Repeat the data exactly, with every line included.

(Stored items)
· · · · · · ·

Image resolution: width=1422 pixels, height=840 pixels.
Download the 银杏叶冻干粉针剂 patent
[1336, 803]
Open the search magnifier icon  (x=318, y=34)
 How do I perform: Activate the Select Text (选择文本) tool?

· · · · · · ·

ANSWER SPACE:
Image resolution: width=1422 pixels, height=840 pixels.
Download the 银杏叶冻干粉针剂 patent
[1336, 803]
Open the search magnifier icon  (x=318, y=34)
 How do I perform: Activate the Select Text (选择文本) tool?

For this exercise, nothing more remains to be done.